Beginning in 2016, Grimm will collaborate with researchers at the University of California, San Diego, to study whether stem cell therapy is successful at curing the disease.

“We’re not holding our breath, but we’re really hoping for it,” he said.

Grimm said that adding cystinosis to the various diseases that states decide to test for at birth could help prevent the need for kidney transplants in cystinosis patients. He said some children diagnosed at birth and in the womb who have started treatment within the first few weeks of life have seen fewer kidney problems than those diagnosed later on.

“I have one that has graduated from high school who has normal kidney function, so one of the interesting things we hope to see at one point in the future is adding cystinosis to the tests done on a bloodspot,” he said.

Bailey, whose quality of life has improved since getting his transplant and taking PROCYSBI, is preparing for his senior year of high school. When he grows up, he wants to be a dirt bike mechanic. He spends his free time fixing things like lawnmowers and dirt bikes, and enjoying his first truck, a Toyota, that he bought with his personal savings when he was 15.
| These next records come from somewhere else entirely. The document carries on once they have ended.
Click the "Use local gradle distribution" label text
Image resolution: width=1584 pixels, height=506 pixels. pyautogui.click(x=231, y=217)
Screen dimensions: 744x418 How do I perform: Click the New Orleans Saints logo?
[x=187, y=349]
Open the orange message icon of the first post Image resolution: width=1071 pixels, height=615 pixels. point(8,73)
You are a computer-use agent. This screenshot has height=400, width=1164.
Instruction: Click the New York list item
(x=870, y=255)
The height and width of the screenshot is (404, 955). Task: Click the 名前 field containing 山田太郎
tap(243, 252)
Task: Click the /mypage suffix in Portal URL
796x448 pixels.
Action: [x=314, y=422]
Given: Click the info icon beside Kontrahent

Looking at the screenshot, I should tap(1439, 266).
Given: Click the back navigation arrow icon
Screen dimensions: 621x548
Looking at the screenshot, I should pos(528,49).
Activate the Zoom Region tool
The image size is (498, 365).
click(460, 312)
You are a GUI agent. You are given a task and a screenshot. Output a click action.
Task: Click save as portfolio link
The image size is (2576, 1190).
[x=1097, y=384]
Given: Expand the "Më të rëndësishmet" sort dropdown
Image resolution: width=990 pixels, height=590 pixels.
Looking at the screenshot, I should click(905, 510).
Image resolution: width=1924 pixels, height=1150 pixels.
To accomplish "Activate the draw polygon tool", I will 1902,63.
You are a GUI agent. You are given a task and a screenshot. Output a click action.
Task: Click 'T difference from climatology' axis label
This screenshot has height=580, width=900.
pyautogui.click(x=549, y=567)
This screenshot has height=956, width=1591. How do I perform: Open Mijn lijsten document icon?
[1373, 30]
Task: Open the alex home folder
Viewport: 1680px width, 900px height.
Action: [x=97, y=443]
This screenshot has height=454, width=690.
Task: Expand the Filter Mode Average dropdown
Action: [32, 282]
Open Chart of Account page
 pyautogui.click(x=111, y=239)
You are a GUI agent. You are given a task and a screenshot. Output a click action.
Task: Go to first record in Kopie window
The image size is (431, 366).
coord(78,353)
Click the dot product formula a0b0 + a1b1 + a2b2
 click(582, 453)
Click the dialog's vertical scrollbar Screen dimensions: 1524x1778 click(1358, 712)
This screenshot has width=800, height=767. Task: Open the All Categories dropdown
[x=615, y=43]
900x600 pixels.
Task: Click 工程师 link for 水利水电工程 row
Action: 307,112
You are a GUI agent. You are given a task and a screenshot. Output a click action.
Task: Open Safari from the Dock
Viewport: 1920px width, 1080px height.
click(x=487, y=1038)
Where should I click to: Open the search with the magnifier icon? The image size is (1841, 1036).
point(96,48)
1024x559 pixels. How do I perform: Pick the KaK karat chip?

Joey starts his freshman year at Sierra Junior College in September, where he’s aiming to get his associate’s degree in computer sciences then head to either the University of California’s San Francisco or Berkeley campus.

“If they keep taking their medications regularly, hopefully they’ll lead long, healthy and happy lives,” said Grimm, who noted that, like any young transplant patient, the boys will need at least one more kidney transplant within their lifetimes.

As for their first transplants, Grimm said that in the 30 years his practice has focused on pediatric kidney disease, he’s never seen anything like it.

“We’ve transplanted teachers to students and family friends to kids, and between members of a congregation,” he said. “I’ve had families who met in the waiting room and got to know each other, but actually donating a kidney to one family member to another? Nope, that’s got to be a first.”